Since the business of therapy is based on the premise of helping and relationships rather than fixing pipes, adding highlights or drafting a will, we constantly second guess the actual value of what we do. It is usually a seamless part of who we are and how we operate in the world. Our interventions and observations are often, obvious to us and therefore, flow with ease. Most psychotherapists I know have been “helping” a long time. Whether it’s their role in the family, the third grade class or a group of friends; they are “it”–the one that is called when the event occurs, the cousin ends up in rehab or the break-up is interfering with work. Sound familiar? And of course, you help. Time and time again. Because you can, and it’s as natural as taking a breath.
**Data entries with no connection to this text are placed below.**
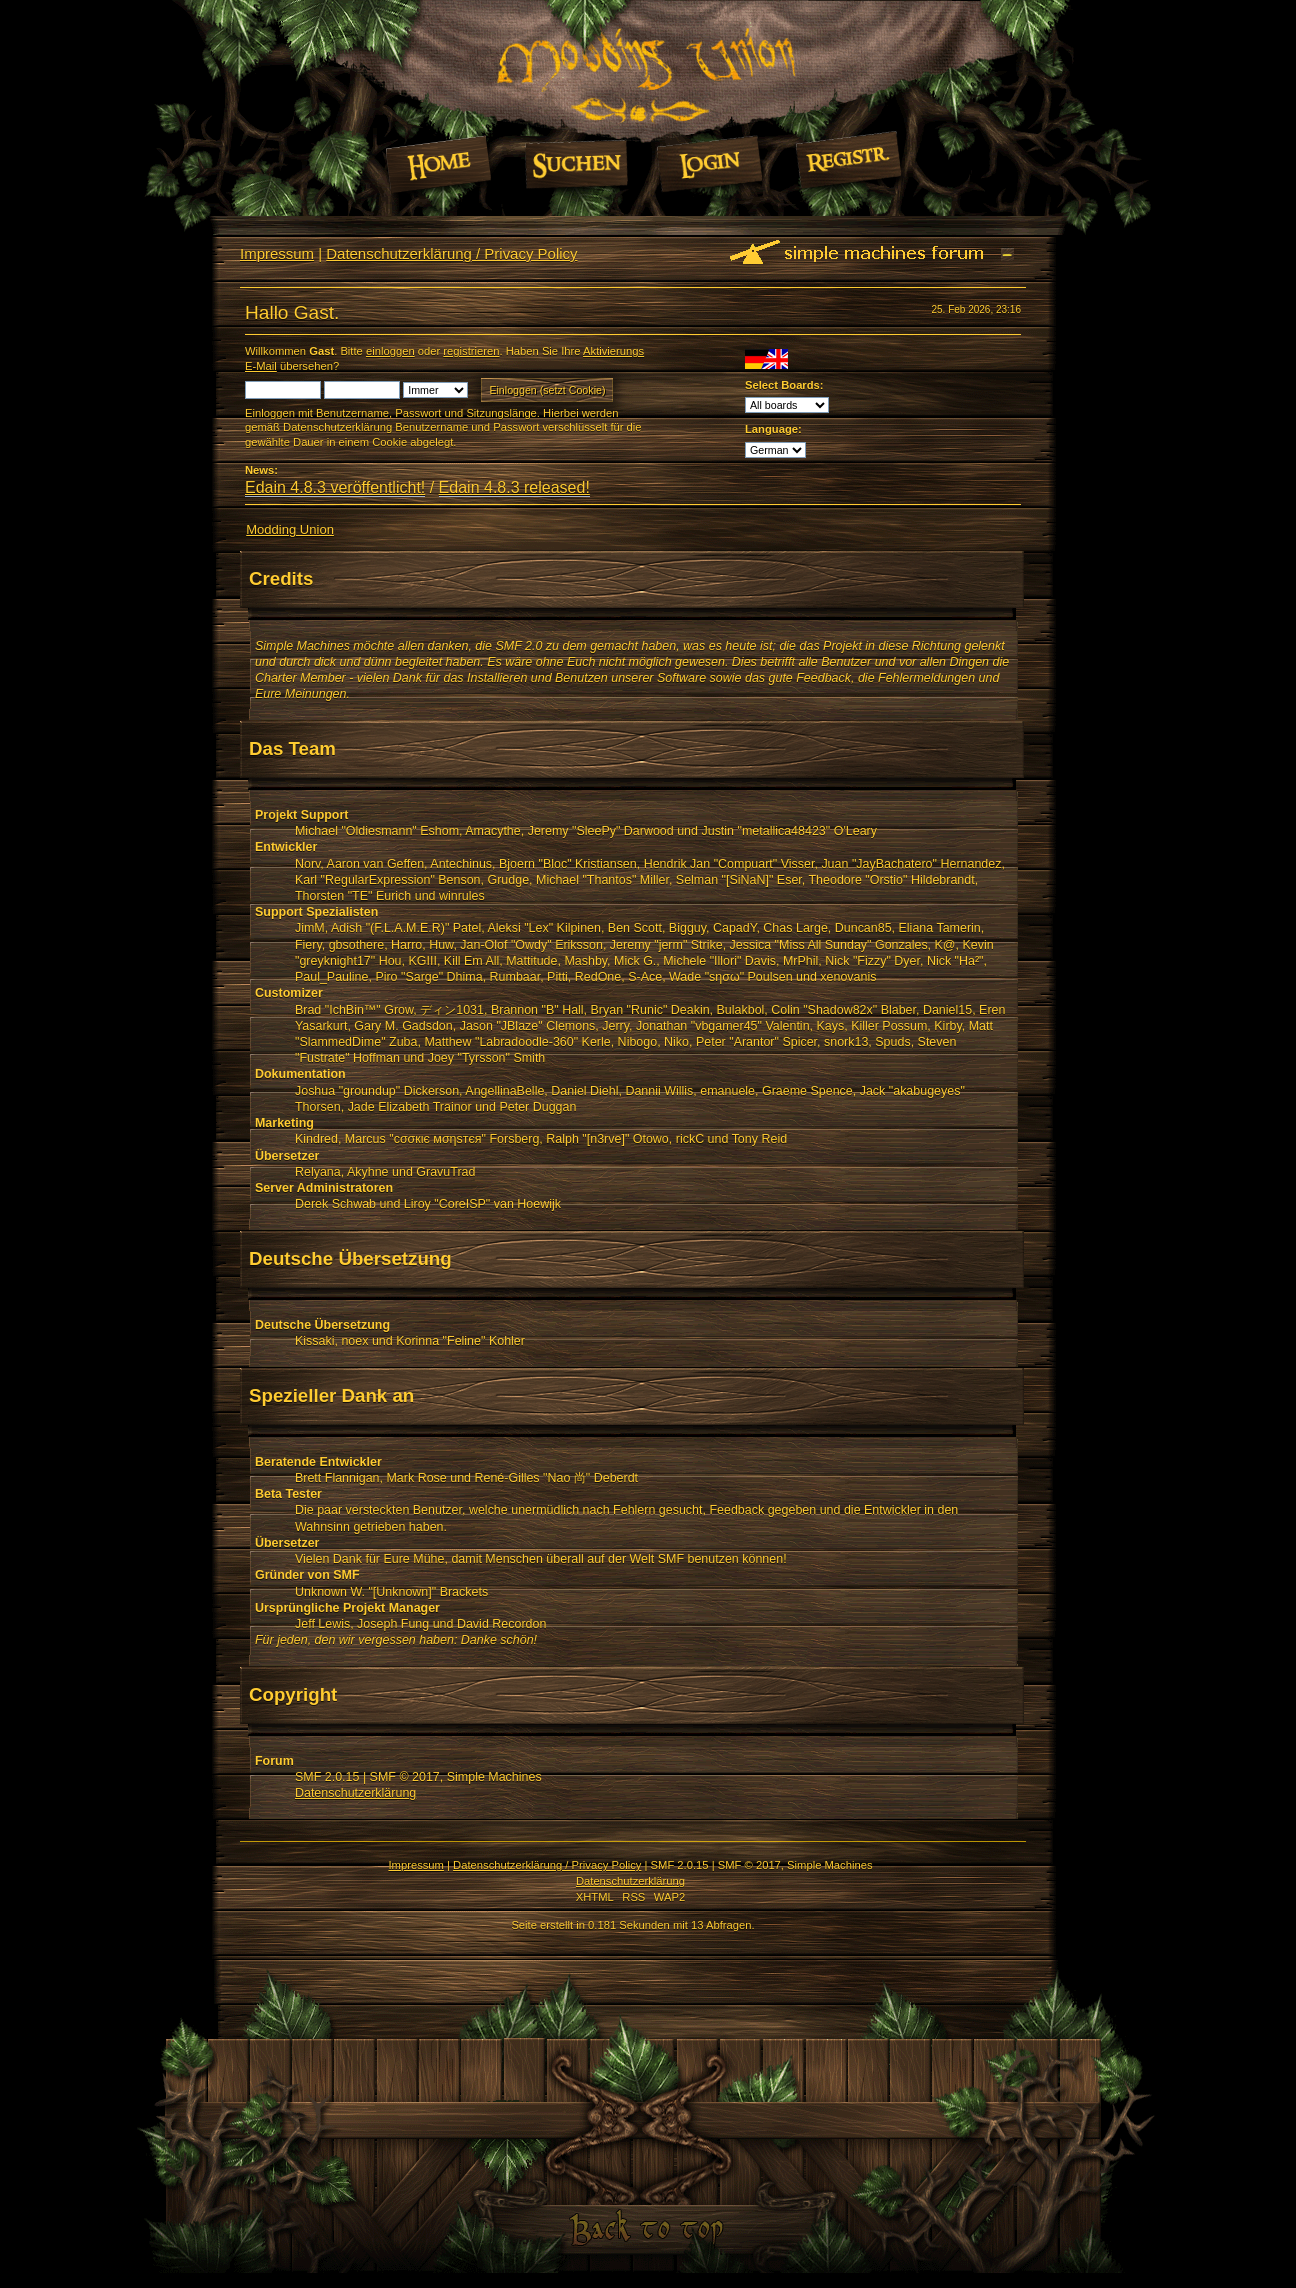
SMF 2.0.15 (327, 1777)
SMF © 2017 (405, 1777)
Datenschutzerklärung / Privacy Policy (451, 253)
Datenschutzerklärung (355, 1793)
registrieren (471, 351)
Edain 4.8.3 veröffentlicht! (335, 487)
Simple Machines (494, 1777)
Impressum (277, 253)
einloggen (390, 351)
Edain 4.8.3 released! (514, 487)
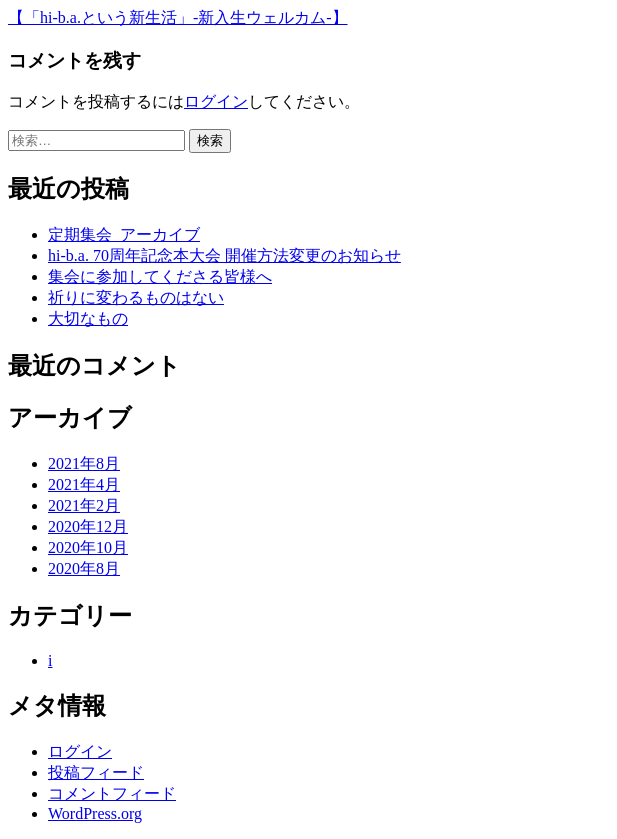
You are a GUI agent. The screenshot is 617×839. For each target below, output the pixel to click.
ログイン (216, 101)
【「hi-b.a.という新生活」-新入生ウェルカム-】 (178, 17)
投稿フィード (96, 772)
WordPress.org (95, 813)
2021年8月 (84, 463)
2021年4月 (84, 484)
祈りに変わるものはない (136, 297)
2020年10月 (88, 547)
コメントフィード (112, 793)
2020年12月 (88, 526)
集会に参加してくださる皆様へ (160, 276)
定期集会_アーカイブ (124, 234)
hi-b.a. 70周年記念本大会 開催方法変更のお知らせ (224, 255)
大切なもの (88, 318)
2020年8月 (84, 568)
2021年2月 (84, 505)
Well, here’s a newsflash for you. It’s a finely honed skillset with boundaries and intricacies as important as the legal document, medical exam or yes, the mixing of the color for the highlights. So own it. And until you are completely comfortable asking for the check at the end of the session, practice, discuss and self-talk your way to confidence. Because if you are not comfortable with your value, neither is your client. And who can blame them? And now, let’s make and collect some money.

  1. As you set the appointment, be sure to have your talking points ready. It goes like this: What you do, how much it costs and where and when. Put it out there. Sam, I practice cognitive behavioral therapy, which is…. and my fees are $125.00 an hour payable with cash, check or credit card at the end of the session. My office…
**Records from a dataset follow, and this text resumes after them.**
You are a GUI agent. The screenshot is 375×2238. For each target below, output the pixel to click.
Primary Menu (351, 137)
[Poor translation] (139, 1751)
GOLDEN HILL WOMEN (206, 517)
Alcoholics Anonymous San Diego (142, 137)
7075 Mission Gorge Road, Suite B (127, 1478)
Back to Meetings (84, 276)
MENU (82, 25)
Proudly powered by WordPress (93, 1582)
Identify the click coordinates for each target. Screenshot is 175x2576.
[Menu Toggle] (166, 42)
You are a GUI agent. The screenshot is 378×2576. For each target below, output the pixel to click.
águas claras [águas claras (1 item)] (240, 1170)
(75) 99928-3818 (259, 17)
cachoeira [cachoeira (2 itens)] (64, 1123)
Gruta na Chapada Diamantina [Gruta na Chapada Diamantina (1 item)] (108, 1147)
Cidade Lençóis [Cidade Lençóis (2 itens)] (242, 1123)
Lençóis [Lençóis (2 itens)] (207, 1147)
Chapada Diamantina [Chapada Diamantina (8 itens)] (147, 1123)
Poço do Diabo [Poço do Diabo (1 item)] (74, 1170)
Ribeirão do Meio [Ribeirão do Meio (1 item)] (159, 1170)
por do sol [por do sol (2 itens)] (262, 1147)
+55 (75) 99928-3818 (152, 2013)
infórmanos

  2. On your informed consent page, be sure to highlight two things. The fees for your time and the cancellation policy. Adding a space for an initial is a nice way to reinforce this policy. However, the very best way to reinforce this is to go over the form at the top of the first session BEFORE you do anything else. That way, there is no question about the amount due, when, in what form, and what happens if there is an untimely cancellation.
  3. At the end of the session, have a receipt ready. There are easy templates available from any of the bookkeeping systems you use. If you are using a generic form or our Practice Smart Forms, have a bunch copied with your pertinent information. Fill in the diagnosis code and amount due and have them handy. Say, “Do you need a receipt for payment, today?” and hand over the receipt as you receive the check or credit card.
  4. Never let a session end without asking for payment. And, if the session is running over or the checkbook is forgotten; have a business card ready. That way, you can hand over the card with a cheery, “No problem–drop it in the mail before our next session.” Or–have a credit card on file so you can bill the client easily.

So, 4 easy steps to yes, making money. Unless, you have consented to a payment plan or a third party payment, NEVER go more than 1 session without payment. Why? You are telegraphing your self-worth. And the client will undoubtedly agree with whatever boundary you permit. Even the lowest of sliding scales has an explicit agreement of amount and date due. You wouldn’t think of making an appointment with your dentist or lawyer, spending an hour of their time receiving services and not paying, would you? Then extend the same courtesy and respect to yourself. And, if this is difficult in any way, remind yourself that you can do it for free anytime you want–there’s a neighbor, friend or relative that will be grateful for your time and compassion.